> **Exercise data**
• • •
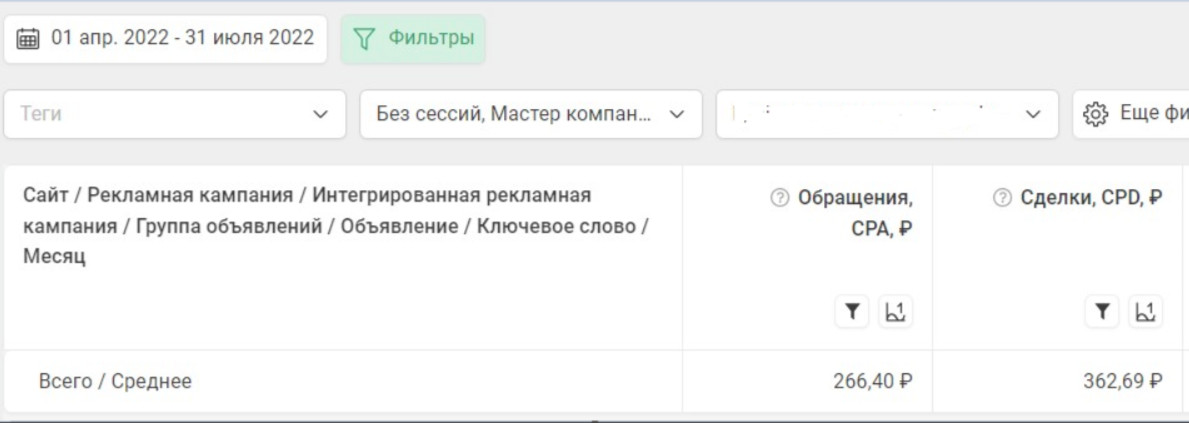This screenshot has height=423, width=1189.
Task: Click the filter funnel icon in Обращения column
Action: click(852, 313)

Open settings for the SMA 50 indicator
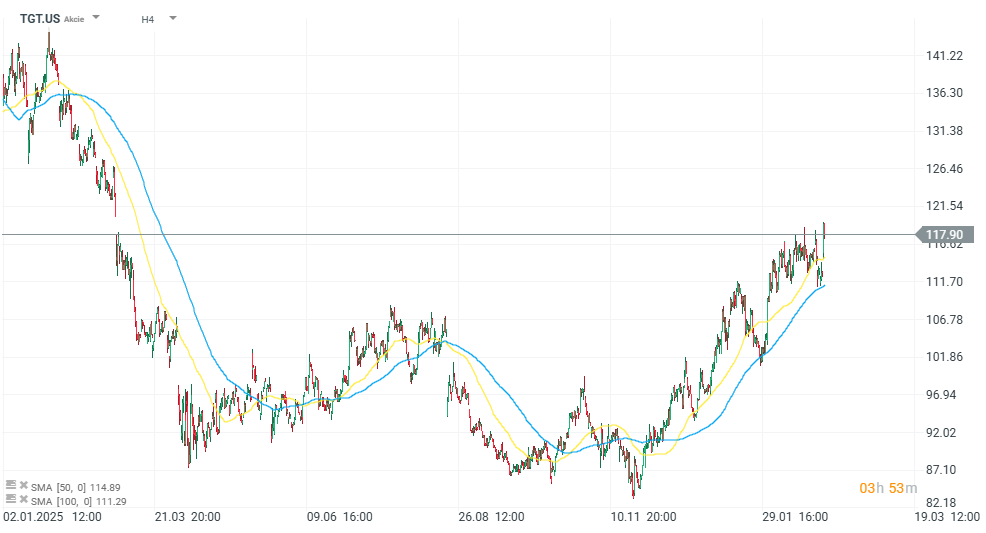[x=10, y=486]
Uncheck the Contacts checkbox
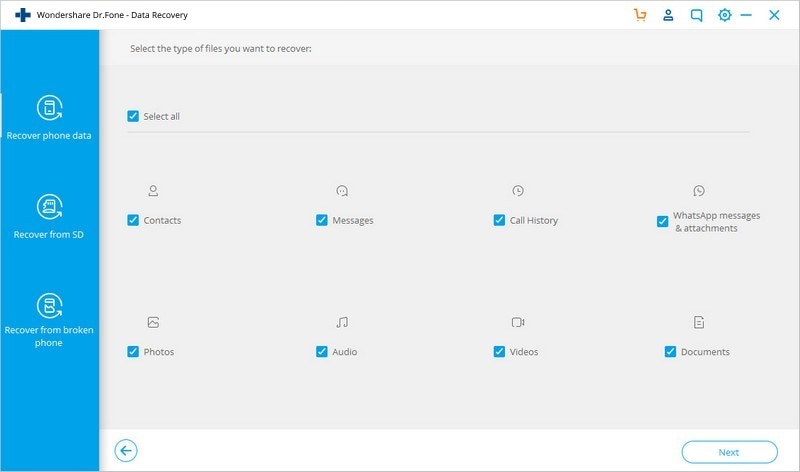The height and width of the screenshot is (472, 800). (133, 220)
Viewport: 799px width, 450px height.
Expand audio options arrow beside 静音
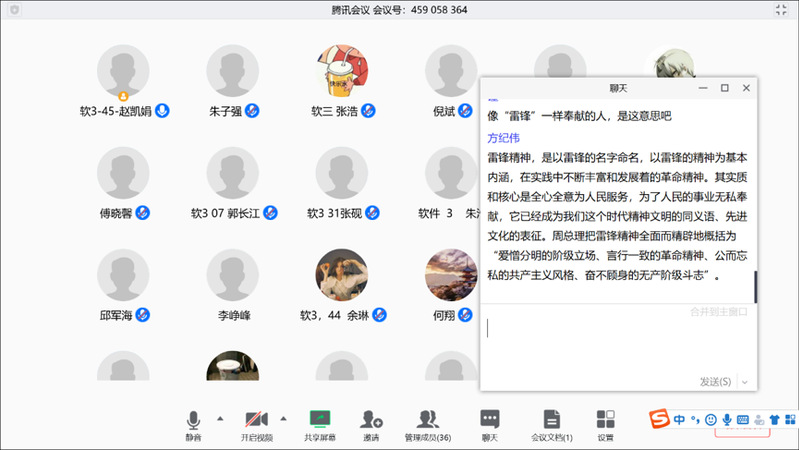(220, 418)
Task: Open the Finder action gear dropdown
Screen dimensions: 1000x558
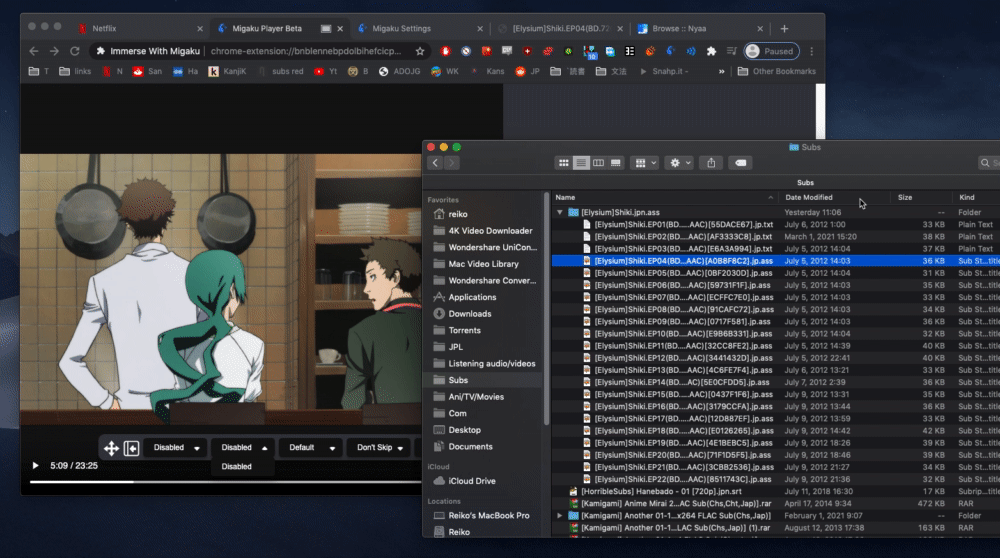Action: (x=680, y=162)
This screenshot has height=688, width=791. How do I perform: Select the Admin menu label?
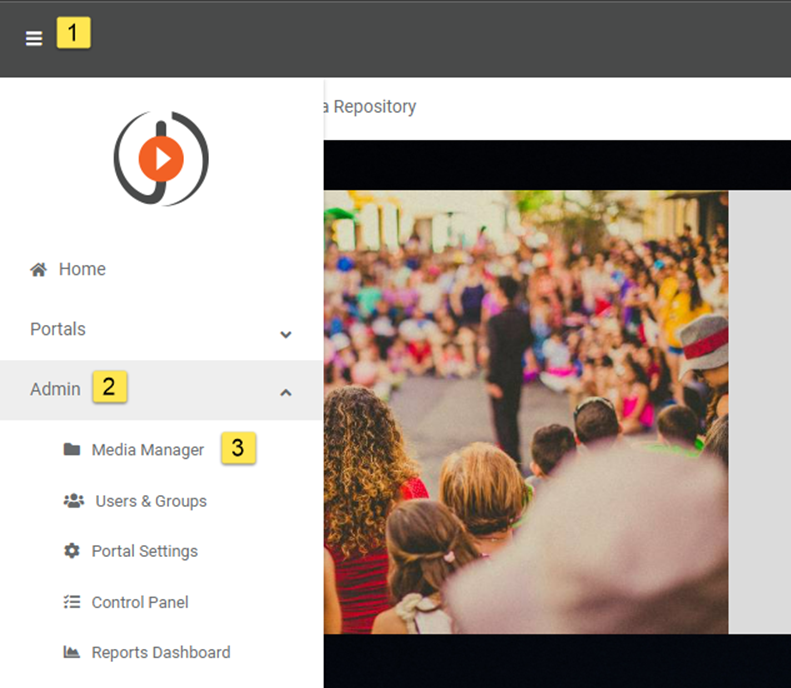coord(55,389)
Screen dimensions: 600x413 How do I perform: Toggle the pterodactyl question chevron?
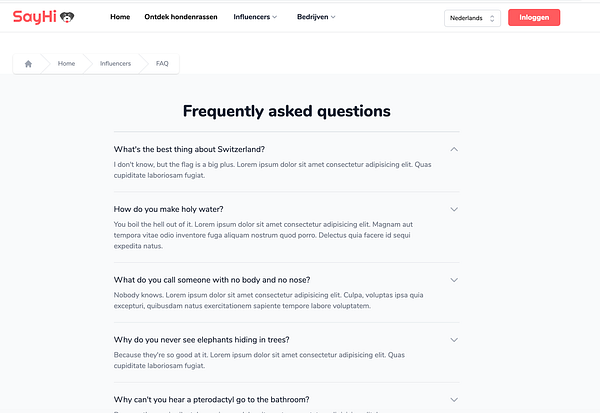point(454,400)
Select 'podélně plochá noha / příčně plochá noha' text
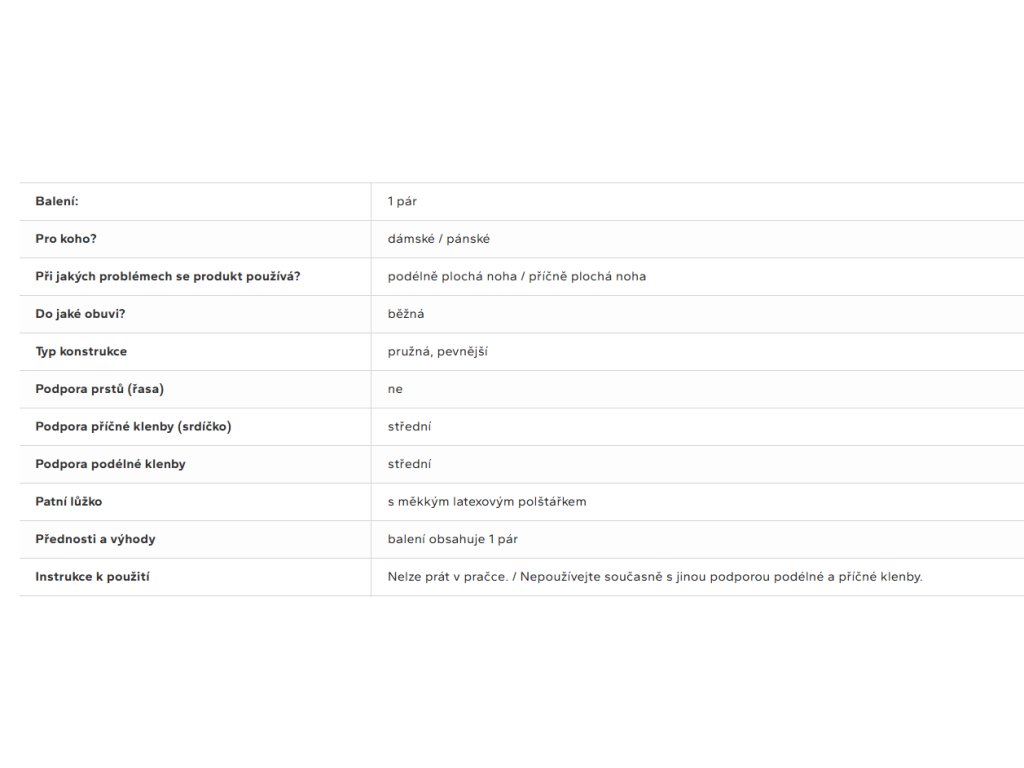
• • •
Everything from the line containing "This screenshot has height=688, width=791." through the last line of the records above is to be reproduced exactly, except the pictures.

This screenshot has height=688, width=791. How do I perform: Select the Admin menu label?
coord(55,389)
Screen dimensions: 600x413 How do I perform: Toggle the pterodactyl question chevron?
point(454,400)
Select 'podélně plochá noha / příčně plochá noha' text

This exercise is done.